• **What you will do**: Please transcribe the data that follows without the pictures, keeping every word the same.

• **Data for this task**:
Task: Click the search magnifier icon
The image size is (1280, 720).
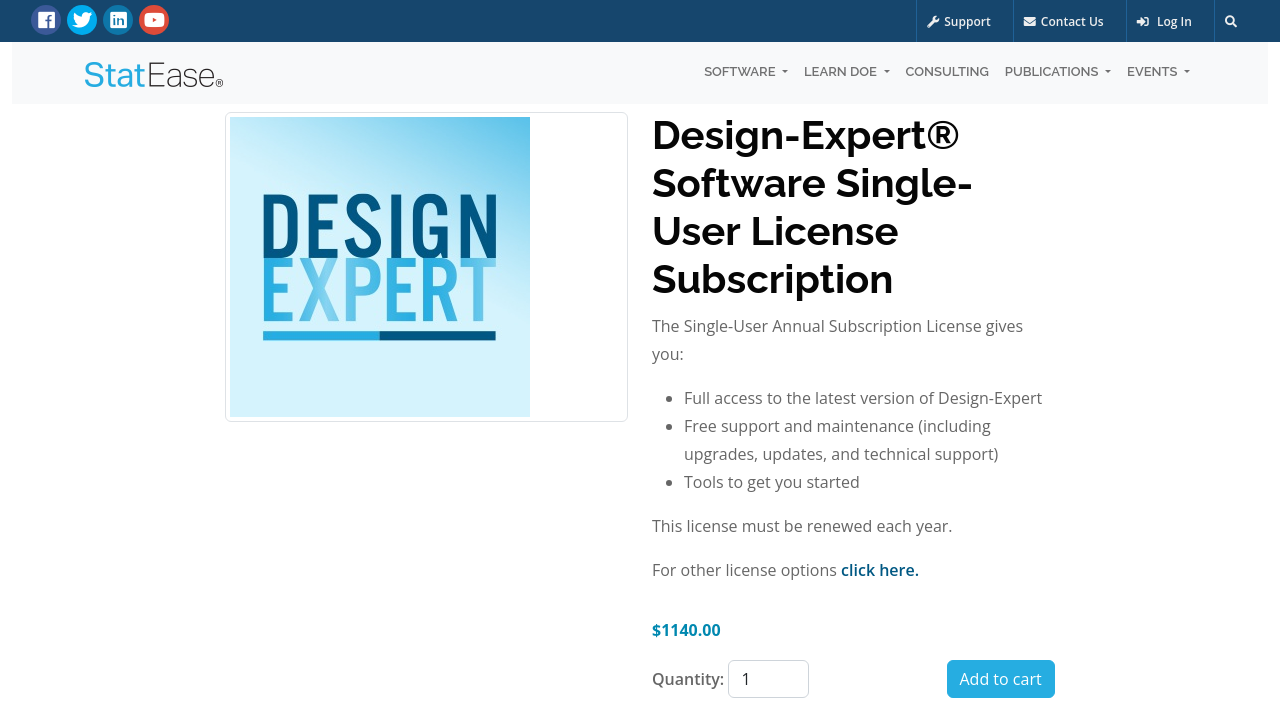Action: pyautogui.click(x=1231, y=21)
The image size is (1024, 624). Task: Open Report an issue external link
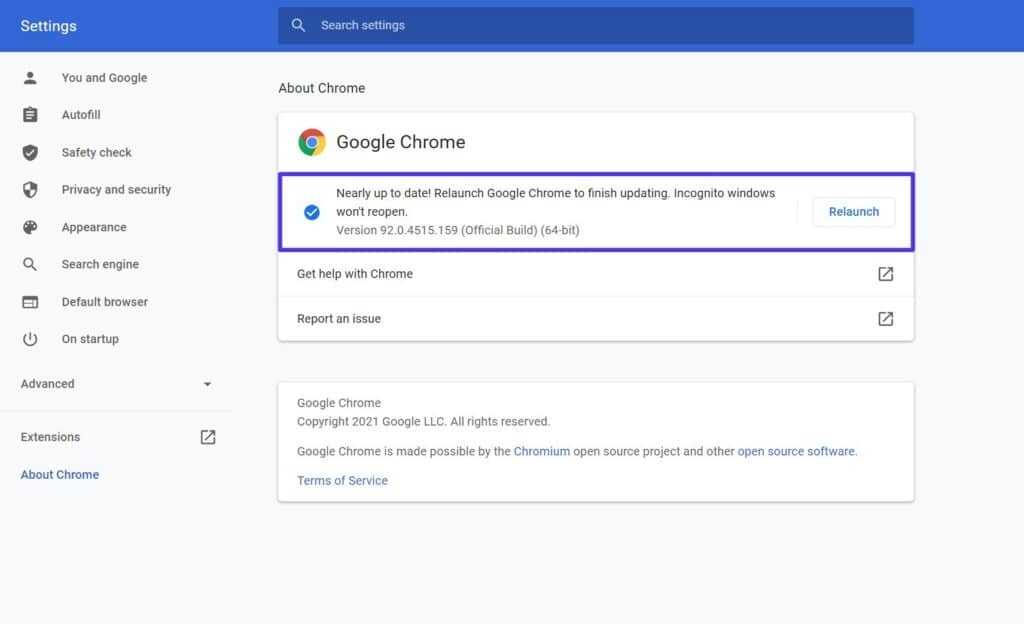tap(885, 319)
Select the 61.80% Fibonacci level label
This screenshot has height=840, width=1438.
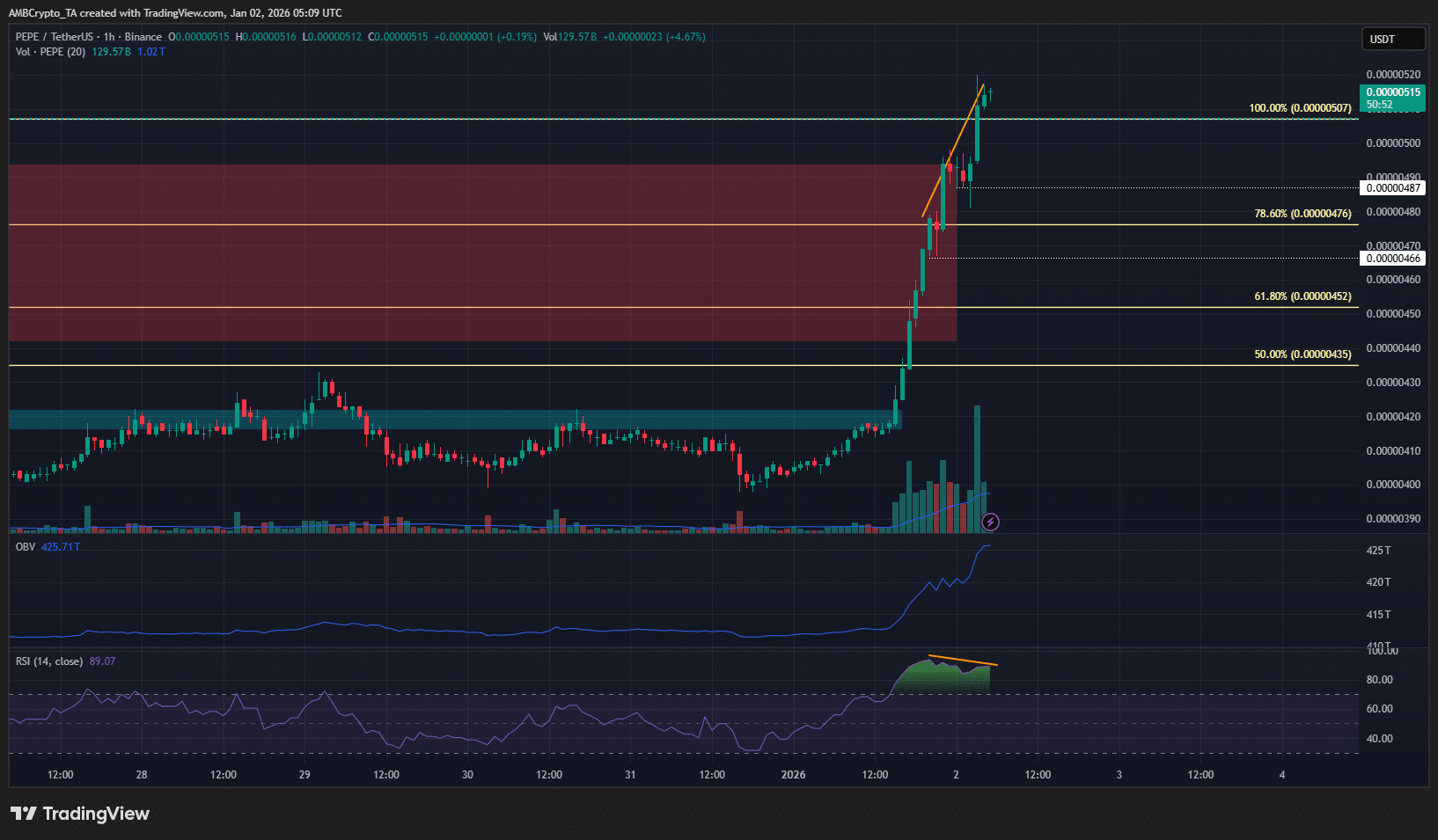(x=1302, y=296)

• **Solved problem**:
Task: Click the search magnifier icon
The image size is (1280, 720).
Action: pyautogui.click(x=1231, y=21)
The image size is (1024, 624). Task: Open Report an issue external link
tap(885, 319)
Select the 61.80% Fibonacci level label
This screenshot has height=840, width=1438.
(x=1302, y=296)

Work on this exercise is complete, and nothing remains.